Da una parte vecchi attori che celebrano se stessi, ironizzando sull’età e sulle “notti da leoni” a Las Vegas, per inaugurare il Festival sotto forma di Festa Mobile (Last Vegas: voto 4). Dall’altra un interprete in là con gli anni che illumina una storia triste e vera, ambientata in una fattoria sperduta nel Québec, nel film che ha aperto il concorso di Torino 31 (Le démantèlement: voto 7).
Strani e istruttivi incroci da Festival, già alla prima giornata del TFF 2013, aperto da una serata goliardica con Luciana Littizzetto sul palco, e sullo schermo un quartetto di “vecchie glorie” del calibro di Robert De Niro, Michael Douglas, Kevin Kline e Morgan Freeman. Poco da dire sul dimenticabilissimo Last Vegas di Jon Turteltaub, che azzecca qualche battuta qua e là, ma proprio non sa che farsene di questi quattro mostri sacri, infilati dentro un contesto (l‘addio al celibato a Las Vegas) che tutto appiattisce e tutti rincretinisce, a parte i rari momenti in cui l’istrionismo riesce a “sbavare” allegramente una sceneggiatura scritta col pilota automatico.
Intanto però ci eravamo imbattuti in Gabriel Arcand, magnifico protagonista del film di Sébastien Pilote, Le démantèlement (presentato già alla Semaine di Cannes), storia di un vecchio allevatore di pecore, della sua fattoria, della fatica e la solitudine, ma soprattutto del suo rapporto con le due figlie, che vede raramente e che sono tutto per lui. Quando una di loro si ritrova in difficoltà (economica), il buon Gaby decide di sacrificare ogni cosa, passato, presente e futuro, pur di aiutarla.
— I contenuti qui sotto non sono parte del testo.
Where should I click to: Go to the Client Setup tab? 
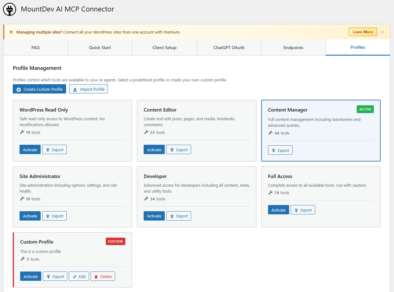[164, 48]
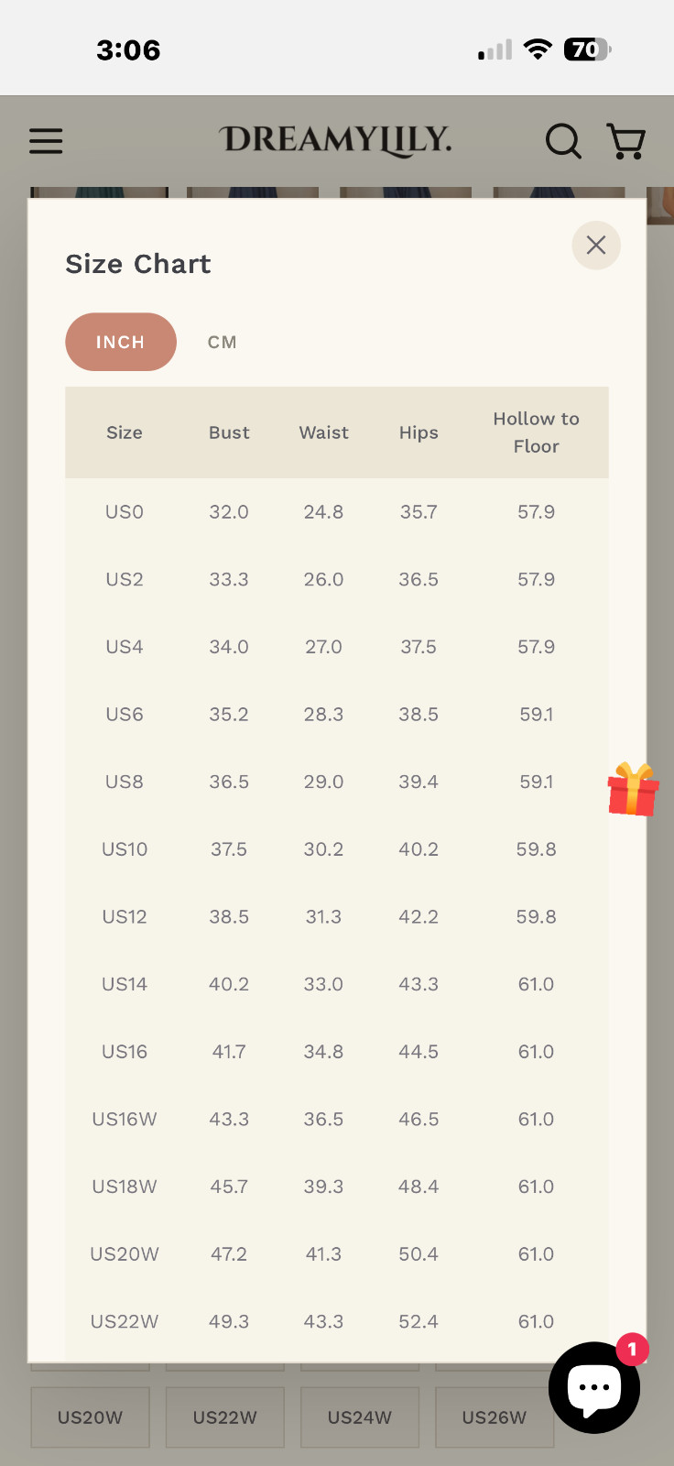Click the US16W row label
The height and width of the screenshot is (1466, 674).
click(x=125, y=1119)
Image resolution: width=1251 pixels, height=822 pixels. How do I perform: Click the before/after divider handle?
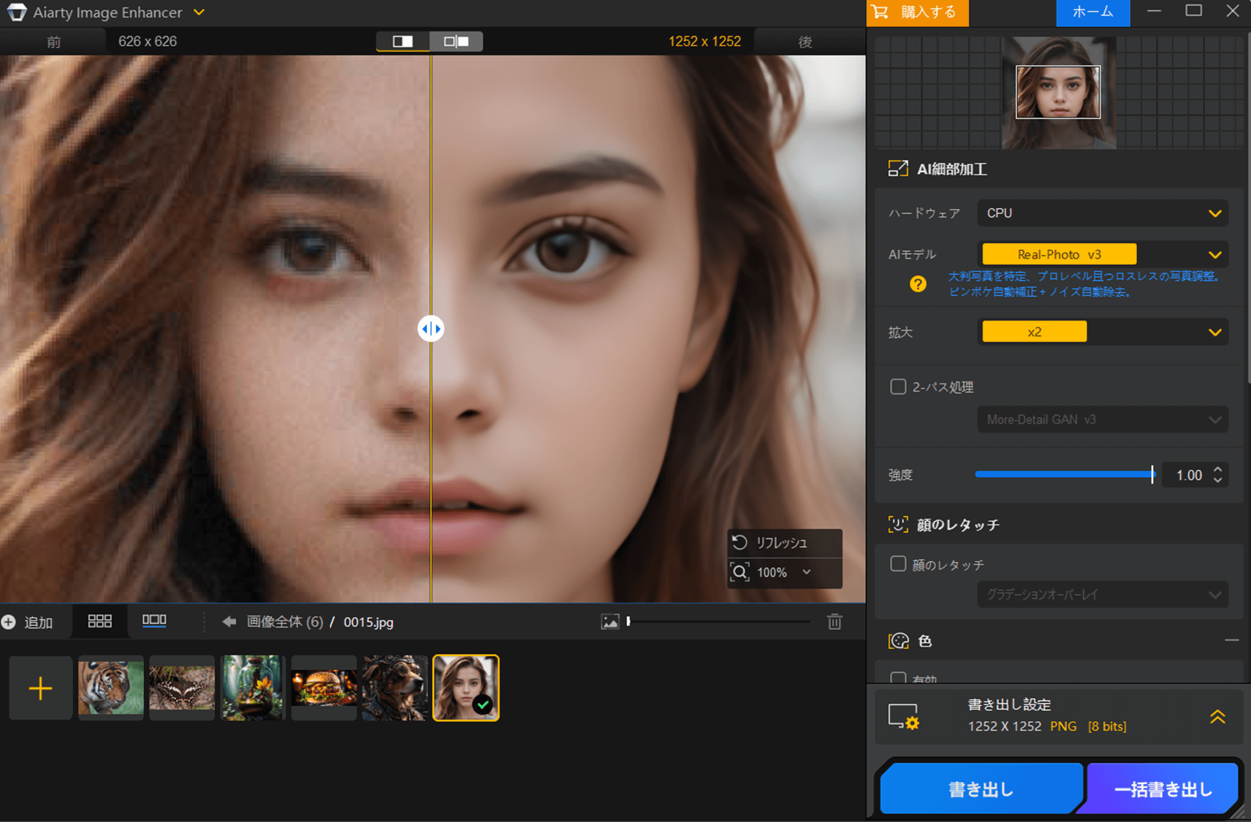tap(430, 329)
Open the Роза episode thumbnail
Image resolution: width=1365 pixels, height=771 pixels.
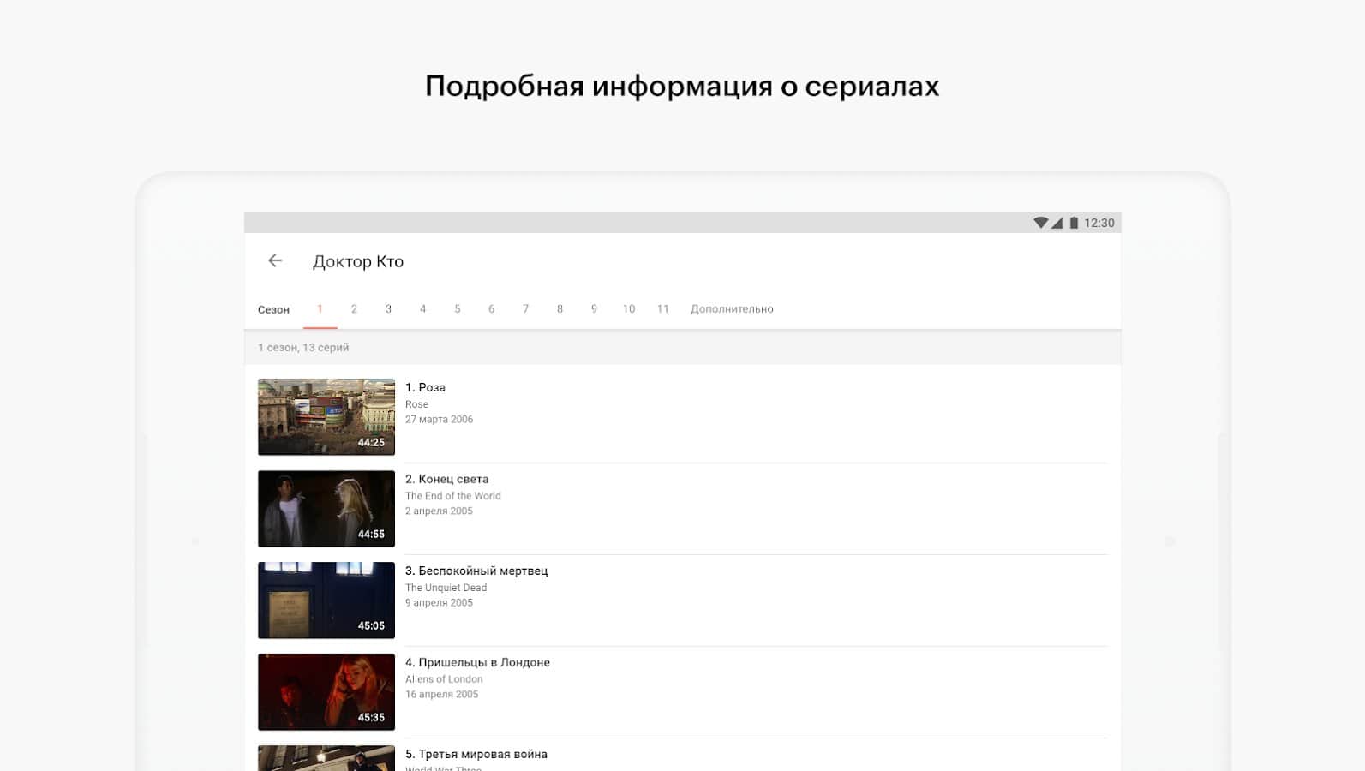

Arcand presta il suo volto espressivo e il suo stile di recitazione discreto, asciutto, trattenuto (quando scoppia in un pianto, il dolore diventa straziante) a una storia che si regge su un filo sottile, che è fatta soprattutto di ambiente e di atmosfera, e che anche quando eccede coi tramonti, la bellezza dei totali bucolici, il fascino del silenzio e del vuoto, lo fa per sottolineare il contrasto con ciò che accade dentro e intorno a lui, la contraddizione tra il legame con la sua terra (il suo destino?) e la consapevolezza di quanto quel legame gli abbia condizionato l’esistenza. Era libero davvero quando era “se stesso” (quando assomigliava a ciò che credeva di essere) o sarà libero quando avrà rinunciato a ciò che aveva deciso di essere fino a ieri, a costo di perdere tutto?
Se è vero che, sullo sfondo e nel sottotesto, fa capolino il Re Lear shakespeariano - che la figlia attrice, la più giovane, sta portando in scena (nei panni di Cordelia, arrivata a tragedia quasi compiuta, per chiarire come stanno davvero i rapporti in quella famiglia) - è anche vero che il film sta ben radicato nella realtà, quella di un presente in cui la crisi non risparmia nessuno e quella dell’eterna fatica di capire chi siamo e cosa vogliamo, cos’è che ci rende umani, qual è il nostro dovere in questa vita. Sembra la storia di una lenta eutanasia, resa più dolorosa dalla bellezza dei luoghi e dalla crudeltà della rinuncia, una lunga agonia che non lascia scampo. Eppure è anche qualcosa di più complesso e di più ambiguo, forse di più profondo, come ogni rinascita che ha sempre bisogno di una morte prima di accadere.